More recently, I am smitten by the singing of Meelika Hainsoo, whose grounded traditional singing soars to new heights with wonderful improvisation and modern overtones. It is a perfect example of how creative young musicians in Estonia are cultivating ancient art in their own time. Here she is with singers and both acoustic and electronic instruments performing a call to all to come to the St. John’s Bonfire, Tulge Jaanista Tulele.
Finally, an a cappella choral piece by the famous Estonian composer Veljo Tormis (1930-2017), who was greatly inspired to use authentic ancient Finno-Ugric songs as a basis for his many compositions. This is a short one called Jaani Hobu (Jaan’s Steed) about the horse with which Jaan, with a silk-clad maiden, rides to the bonfire. It contains wonderful sound-illustrations, such as rhythmic pace and accents that mimic trotting. The old runic text describes Jaan making for himself—a steed of fire: eyes from coals of fire, ears from stalks of straw, twisting a mane from flaxen, hooves fashioned from bent-grass.

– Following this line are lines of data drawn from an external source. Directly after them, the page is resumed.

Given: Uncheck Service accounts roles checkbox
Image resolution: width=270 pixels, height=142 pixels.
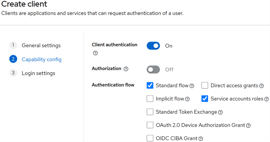Looking at the screenshot, I should click(x=205, y=99).
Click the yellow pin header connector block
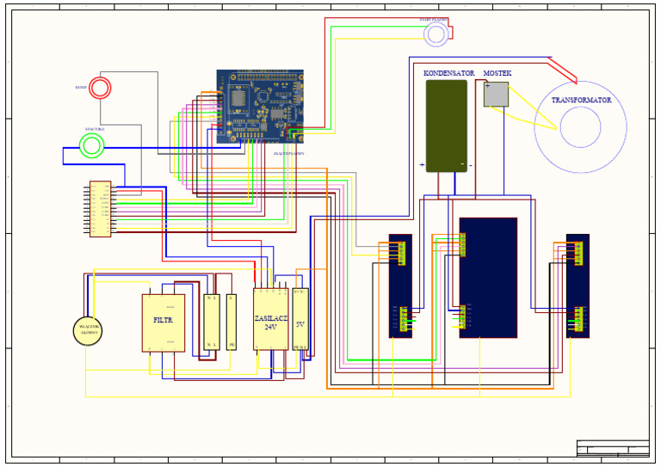The width and height of the screenshot is (661, 467). [x=101, y=209]
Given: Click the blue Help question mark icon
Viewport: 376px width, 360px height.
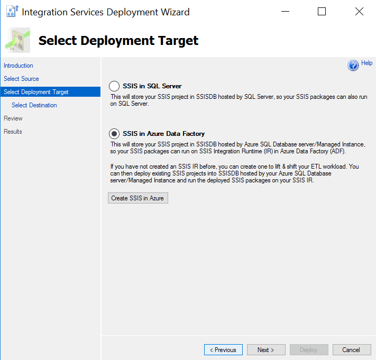Looking at the screenshot, I should tap(353, 65).
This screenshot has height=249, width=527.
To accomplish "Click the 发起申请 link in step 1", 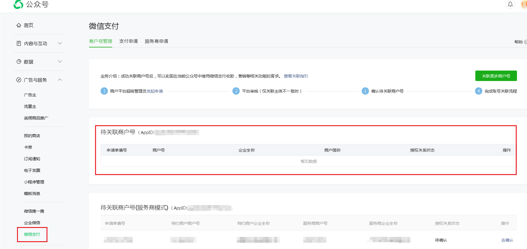I will 155,91.
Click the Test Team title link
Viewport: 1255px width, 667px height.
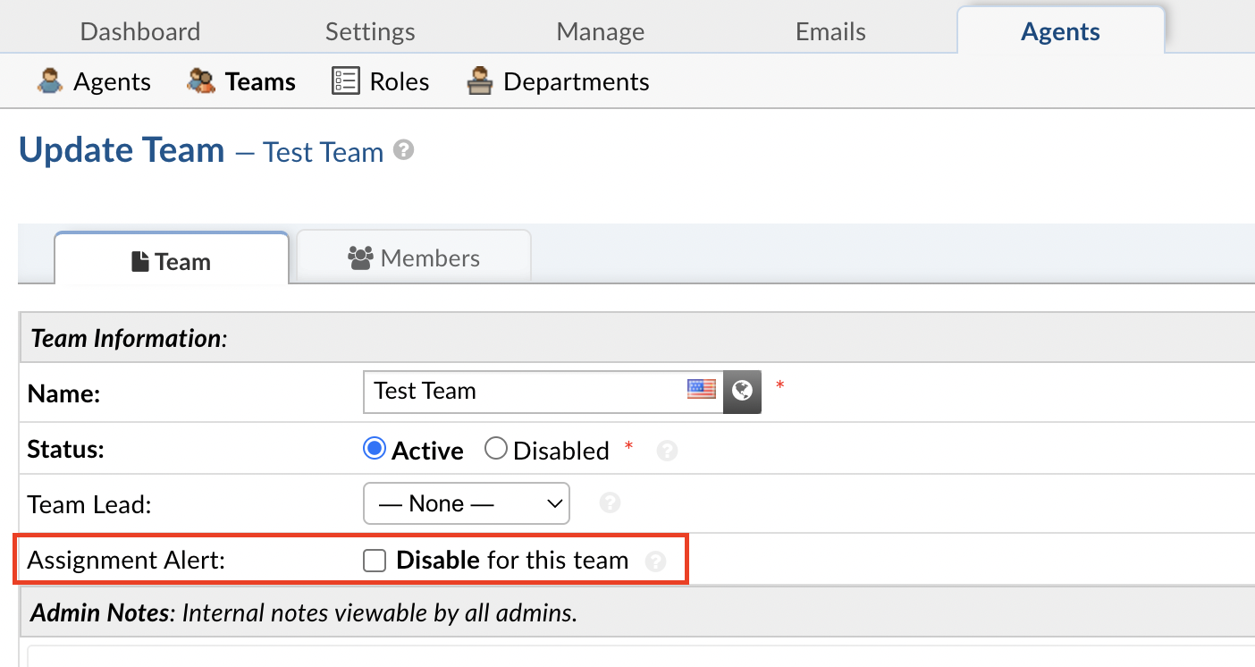(323, 152)
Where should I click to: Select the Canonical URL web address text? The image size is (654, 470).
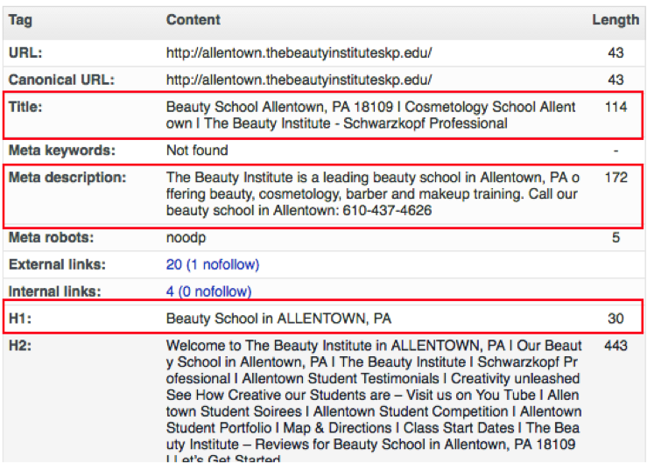click(x=299, y=80)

It is this kind of imaginative word painting in the old regilaulud (runic songs) that I find particularly inspiring. It is a window like no other into our ancient history. I sing regilaulud with others or by myself whenever I can. When sung with several people, the regilaul is commonly “call and response,” with the leader and small group in a continuous and overlapping chain of singing. These songs can have many, many verses, and the act of singing is both soothing and hypnotic.
If you would like to try your hand at singing a regilaul yourself, here is a wonderful resource of Estonian traditional music, and this link will take you to a Jaaniöö song with words, translation and notation. You can even hear how 74 year old Marie Sepp sang it in 1937—imagine, she was born 1863! But how splendidly her singing and the words still resonate.